The 2nd of October 1952 AD

At midnight GMT on October 2 1952 (8:00 October 3 in Australia), in a lagoon in the uninhabited Monte Bello Islands off Australia’s North West Coast, Britain detonated a 25 kiloton plutonium implosion device (with fuel from Sellafield and Canada). A crater 300m in diameter was left in the sea bed. Britain had become the third country in the exclusive nuclear power club, whose only other members until that moment had been the USA and USSR.
The event, code named Operation Hurricane, had been seven years in the making, since Clement Attlee in 1945 set up a cabinet committee to explore how we could develop our own A-bomb. Arguably the development was significantly longer, some 50 British scientists having worked on the Manhattan Project, and even before that on Tube Alloys, the strange name given to Britain’s own WWII project before resources were pooled in America - Dr William Penney who headed the post-war British scientific effort had worked in Los Alamos.

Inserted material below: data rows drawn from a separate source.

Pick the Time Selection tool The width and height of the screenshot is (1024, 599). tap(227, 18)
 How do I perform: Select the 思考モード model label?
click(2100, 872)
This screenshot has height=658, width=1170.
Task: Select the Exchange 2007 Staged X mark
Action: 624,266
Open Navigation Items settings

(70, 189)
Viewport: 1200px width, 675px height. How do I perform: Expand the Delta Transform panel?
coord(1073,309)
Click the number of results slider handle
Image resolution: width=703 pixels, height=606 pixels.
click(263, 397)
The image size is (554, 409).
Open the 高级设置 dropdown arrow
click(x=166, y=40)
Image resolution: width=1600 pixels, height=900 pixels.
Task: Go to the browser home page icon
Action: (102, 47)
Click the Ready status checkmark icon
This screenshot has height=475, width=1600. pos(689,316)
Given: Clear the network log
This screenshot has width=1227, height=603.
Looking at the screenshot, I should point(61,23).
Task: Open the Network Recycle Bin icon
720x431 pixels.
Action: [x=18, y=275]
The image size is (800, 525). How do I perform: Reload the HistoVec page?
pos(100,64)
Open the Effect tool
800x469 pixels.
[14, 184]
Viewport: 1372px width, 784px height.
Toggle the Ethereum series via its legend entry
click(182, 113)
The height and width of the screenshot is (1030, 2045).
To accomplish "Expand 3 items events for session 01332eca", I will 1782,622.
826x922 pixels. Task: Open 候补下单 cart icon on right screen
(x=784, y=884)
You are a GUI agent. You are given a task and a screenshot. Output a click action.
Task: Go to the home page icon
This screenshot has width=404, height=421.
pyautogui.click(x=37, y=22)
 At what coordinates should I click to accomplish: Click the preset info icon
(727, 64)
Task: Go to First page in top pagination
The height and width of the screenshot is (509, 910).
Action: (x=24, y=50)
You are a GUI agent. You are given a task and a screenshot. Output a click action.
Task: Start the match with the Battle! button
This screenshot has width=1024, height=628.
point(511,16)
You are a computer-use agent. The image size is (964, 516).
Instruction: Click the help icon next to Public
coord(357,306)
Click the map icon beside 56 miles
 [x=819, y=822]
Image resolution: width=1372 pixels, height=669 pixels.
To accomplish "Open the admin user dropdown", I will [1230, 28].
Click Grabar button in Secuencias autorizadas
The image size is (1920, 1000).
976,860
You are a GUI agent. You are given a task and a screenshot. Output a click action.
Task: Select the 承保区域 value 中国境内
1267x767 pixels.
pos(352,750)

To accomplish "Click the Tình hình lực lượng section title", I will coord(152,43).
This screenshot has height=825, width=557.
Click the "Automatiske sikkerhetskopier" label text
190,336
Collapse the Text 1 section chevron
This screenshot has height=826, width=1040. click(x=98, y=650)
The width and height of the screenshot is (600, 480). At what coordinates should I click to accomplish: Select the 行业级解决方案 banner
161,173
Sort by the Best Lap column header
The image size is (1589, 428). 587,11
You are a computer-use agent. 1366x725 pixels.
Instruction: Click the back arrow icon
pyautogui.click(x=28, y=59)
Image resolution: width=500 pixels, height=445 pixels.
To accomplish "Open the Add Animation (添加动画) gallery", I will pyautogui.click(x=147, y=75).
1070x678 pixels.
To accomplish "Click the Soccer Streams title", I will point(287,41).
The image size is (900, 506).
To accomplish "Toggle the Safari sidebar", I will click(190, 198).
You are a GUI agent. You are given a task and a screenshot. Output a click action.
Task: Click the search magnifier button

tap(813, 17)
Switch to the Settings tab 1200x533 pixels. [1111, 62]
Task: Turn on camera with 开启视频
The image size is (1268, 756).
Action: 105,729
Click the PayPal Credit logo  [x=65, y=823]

Somewhat unusually, because of a British preoccupation with the danger of a ship-delivered bomb, instead of being air-dropped the Monte Bello weapon was detonated a few metres beneath the waterline of a disused frigate, HMS Plym.
The explosion was a demonstration of British will not just to potential enemies such as the USSR, but also to the USA, which had refused to share the spoils of our joint nuclear enterprise gained during WWII. It was in effect an act of independence and defiance.